Nous l’écrivions auparavant : la vérité. Il est essentiel de faire comprendre le fait que la mort fait partie de la vie, qu’elle est à la fin de toutes choses et qu’elle fait partie d’un cycle. Il faut aussi lui apprendre à déculpabiliser, que rien de tout ceci n’est sa faute. Le protéger est également primordiale, en le rassurant sur le fait qu’il ne risque rien, et que ses parents, amis, frères et sœurs non plus. La mort n’est pas une maladie contagieuse et toutes les situations sont différentes les unes des autres.

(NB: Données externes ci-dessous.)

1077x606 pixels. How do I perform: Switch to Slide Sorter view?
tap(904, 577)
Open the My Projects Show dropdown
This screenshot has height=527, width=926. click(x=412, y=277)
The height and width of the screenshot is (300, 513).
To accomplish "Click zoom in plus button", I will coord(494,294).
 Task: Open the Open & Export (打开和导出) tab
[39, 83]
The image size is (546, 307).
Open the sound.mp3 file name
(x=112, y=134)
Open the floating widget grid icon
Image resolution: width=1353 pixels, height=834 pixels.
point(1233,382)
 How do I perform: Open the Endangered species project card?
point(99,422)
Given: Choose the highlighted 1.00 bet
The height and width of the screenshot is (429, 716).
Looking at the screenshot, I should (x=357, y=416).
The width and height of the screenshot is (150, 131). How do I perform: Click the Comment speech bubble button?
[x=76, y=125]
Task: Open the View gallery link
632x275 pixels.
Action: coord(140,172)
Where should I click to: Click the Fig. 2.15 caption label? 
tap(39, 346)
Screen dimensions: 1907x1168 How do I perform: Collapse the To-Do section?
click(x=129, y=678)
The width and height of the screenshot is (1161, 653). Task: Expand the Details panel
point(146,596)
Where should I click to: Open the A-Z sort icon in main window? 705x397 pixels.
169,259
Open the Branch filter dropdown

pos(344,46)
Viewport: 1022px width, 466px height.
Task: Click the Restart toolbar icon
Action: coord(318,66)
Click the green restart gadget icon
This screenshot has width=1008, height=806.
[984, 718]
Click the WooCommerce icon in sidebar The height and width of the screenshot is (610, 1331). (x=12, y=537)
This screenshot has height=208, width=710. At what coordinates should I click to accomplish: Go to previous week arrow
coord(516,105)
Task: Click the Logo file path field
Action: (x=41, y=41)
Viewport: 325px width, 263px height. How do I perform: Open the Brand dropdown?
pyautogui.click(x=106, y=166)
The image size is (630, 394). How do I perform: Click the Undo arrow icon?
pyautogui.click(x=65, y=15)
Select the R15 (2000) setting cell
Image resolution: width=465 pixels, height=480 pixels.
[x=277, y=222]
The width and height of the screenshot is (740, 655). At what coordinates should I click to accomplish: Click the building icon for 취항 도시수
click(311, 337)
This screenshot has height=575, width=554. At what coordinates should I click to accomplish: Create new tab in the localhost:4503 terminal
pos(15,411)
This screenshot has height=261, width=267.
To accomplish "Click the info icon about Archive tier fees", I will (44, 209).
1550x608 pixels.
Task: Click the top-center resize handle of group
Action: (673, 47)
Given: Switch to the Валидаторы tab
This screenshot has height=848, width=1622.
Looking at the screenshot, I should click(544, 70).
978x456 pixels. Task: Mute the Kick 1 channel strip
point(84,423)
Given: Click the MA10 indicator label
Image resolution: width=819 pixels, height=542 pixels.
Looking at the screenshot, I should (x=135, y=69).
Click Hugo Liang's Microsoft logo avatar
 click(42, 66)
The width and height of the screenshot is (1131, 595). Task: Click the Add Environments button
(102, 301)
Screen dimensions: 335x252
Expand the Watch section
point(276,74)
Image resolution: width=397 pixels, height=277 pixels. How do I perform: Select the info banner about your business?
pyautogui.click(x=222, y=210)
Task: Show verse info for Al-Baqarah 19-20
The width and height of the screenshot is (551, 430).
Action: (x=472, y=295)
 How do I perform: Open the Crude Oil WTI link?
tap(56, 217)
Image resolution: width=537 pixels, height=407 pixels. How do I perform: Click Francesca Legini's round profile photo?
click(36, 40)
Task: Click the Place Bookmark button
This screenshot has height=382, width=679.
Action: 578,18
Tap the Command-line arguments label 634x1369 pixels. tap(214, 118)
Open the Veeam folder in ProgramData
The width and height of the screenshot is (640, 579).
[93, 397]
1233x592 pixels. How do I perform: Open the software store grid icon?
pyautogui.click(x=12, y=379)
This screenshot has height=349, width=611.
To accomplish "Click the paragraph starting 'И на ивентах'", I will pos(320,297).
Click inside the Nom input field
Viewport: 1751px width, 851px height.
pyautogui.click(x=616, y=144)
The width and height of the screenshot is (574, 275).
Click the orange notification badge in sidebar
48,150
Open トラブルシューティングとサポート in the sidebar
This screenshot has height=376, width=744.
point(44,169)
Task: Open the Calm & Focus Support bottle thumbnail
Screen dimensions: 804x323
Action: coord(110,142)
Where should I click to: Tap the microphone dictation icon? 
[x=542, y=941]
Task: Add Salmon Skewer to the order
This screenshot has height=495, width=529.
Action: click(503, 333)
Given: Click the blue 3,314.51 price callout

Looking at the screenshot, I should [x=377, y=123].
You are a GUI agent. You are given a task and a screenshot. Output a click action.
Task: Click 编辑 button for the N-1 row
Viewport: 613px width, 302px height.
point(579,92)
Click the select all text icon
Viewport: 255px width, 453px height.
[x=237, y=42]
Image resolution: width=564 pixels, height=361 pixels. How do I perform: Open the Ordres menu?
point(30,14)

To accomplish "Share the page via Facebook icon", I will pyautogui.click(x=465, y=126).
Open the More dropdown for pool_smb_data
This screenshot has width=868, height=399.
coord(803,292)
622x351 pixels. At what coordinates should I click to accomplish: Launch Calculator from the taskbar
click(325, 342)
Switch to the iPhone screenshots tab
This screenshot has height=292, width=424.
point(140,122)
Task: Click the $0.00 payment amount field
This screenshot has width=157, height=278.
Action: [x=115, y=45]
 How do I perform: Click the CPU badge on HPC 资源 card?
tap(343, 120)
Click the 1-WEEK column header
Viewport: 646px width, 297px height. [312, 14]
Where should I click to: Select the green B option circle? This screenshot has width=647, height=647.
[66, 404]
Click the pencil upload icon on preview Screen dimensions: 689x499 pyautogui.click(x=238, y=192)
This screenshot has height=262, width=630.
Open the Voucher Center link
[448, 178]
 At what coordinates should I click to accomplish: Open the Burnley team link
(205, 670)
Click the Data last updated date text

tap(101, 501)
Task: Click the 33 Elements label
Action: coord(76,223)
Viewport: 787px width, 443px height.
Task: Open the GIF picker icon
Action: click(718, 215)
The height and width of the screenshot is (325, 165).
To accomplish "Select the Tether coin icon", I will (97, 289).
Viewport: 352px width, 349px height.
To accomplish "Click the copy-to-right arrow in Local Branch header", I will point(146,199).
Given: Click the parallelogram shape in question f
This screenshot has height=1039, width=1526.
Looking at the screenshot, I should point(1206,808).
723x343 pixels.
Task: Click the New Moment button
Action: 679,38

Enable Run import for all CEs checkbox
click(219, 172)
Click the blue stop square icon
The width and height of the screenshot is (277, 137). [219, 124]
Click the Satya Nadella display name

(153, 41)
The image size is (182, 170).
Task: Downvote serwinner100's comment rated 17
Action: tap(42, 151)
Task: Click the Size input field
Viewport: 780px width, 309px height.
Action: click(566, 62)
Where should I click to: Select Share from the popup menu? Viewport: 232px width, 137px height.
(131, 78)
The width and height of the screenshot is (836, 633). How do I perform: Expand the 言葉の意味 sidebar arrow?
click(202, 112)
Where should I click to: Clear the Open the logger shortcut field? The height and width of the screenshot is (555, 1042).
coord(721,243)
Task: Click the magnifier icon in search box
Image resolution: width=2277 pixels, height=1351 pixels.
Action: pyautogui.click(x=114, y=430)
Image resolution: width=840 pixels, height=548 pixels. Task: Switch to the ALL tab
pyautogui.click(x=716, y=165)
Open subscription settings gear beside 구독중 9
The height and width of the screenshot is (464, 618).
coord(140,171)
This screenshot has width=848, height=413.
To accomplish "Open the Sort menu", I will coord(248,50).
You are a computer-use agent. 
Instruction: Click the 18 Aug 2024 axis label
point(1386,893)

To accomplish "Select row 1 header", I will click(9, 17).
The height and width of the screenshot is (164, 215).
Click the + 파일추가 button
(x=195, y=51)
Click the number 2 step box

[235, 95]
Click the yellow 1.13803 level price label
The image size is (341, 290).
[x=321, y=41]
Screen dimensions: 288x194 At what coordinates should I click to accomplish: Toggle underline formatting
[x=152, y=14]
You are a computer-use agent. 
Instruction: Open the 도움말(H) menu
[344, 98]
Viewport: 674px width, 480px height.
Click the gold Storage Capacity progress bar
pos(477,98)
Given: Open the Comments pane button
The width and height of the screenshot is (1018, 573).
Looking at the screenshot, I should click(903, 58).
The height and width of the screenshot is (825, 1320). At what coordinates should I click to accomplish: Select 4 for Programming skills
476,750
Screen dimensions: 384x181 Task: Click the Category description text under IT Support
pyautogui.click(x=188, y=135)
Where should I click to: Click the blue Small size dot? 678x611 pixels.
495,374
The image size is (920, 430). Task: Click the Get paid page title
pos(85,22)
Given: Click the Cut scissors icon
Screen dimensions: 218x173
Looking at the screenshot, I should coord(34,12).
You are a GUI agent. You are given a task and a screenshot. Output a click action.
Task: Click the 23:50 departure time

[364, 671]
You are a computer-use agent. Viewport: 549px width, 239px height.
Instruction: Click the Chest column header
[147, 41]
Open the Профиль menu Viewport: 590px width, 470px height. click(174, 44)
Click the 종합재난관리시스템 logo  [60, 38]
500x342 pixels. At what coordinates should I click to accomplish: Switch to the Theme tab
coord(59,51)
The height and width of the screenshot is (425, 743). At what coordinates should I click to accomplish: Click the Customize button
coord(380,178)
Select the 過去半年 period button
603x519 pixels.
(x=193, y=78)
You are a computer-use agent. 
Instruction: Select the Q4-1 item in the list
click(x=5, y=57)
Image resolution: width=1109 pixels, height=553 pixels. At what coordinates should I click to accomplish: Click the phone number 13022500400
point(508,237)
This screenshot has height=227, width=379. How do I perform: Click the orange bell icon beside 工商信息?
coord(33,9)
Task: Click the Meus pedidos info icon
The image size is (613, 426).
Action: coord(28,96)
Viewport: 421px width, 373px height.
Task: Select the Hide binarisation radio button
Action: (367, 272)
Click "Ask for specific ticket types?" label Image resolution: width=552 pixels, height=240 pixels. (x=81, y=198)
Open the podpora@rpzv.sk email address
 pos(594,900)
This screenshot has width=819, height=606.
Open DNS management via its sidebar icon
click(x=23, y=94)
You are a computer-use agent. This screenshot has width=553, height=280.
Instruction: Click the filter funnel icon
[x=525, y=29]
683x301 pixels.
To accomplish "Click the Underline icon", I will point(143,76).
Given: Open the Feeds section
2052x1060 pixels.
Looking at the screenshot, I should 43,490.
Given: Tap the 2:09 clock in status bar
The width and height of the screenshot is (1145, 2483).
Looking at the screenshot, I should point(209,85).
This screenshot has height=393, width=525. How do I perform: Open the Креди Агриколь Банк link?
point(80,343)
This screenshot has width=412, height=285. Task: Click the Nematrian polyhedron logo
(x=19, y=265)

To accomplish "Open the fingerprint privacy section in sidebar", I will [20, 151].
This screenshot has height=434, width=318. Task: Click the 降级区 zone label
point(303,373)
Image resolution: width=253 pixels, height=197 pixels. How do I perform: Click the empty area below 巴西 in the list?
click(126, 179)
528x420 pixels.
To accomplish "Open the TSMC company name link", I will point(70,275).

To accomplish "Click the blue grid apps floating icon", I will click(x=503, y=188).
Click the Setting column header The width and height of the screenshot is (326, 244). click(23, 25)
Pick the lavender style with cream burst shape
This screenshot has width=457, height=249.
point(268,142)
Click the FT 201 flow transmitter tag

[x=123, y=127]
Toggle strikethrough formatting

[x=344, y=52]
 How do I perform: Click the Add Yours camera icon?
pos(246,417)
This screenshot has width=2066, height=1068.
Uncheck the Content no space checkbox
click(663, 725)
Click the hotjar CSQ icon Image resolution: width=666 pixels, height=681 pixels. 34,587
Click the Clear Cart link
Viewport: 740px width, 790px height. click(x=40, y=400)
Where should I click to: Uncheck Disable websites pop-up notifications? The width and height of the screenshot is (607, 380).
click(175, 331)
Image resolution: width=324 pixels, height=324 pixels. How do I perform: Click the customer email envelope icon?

Et bien évident il est important de lui rappeler à quel point il est aimé. Dans les moments de peine, nous avons besoin de nous sentir soutenu et que dans cet amour-là, rien n’enlèvera jamais les bons moments qu’il a passé avec la personne qu’il aimait. Que les souvenirs restent.

L’importance du souvenir

Le souvenir se travaille dès les obsèques, par des gestes simples mais symboliques comme poser un dessin dans le cercueil ou dessus, écrire un petit mot, ou déposer une fleur. Ce sont des gestes d’une grande importance qui impliquent directement l’enfant dans la cérémonie.
Pour bien amorcer le travail de deuil et et ne pas risquer d’engendrer des traumatismes plus tard, comme des cauchemars ou des insomnies, il faut faire en sorte de le laisser s’exprimer, sans le brider, sans le pousser non plus, en étant à l’écoute.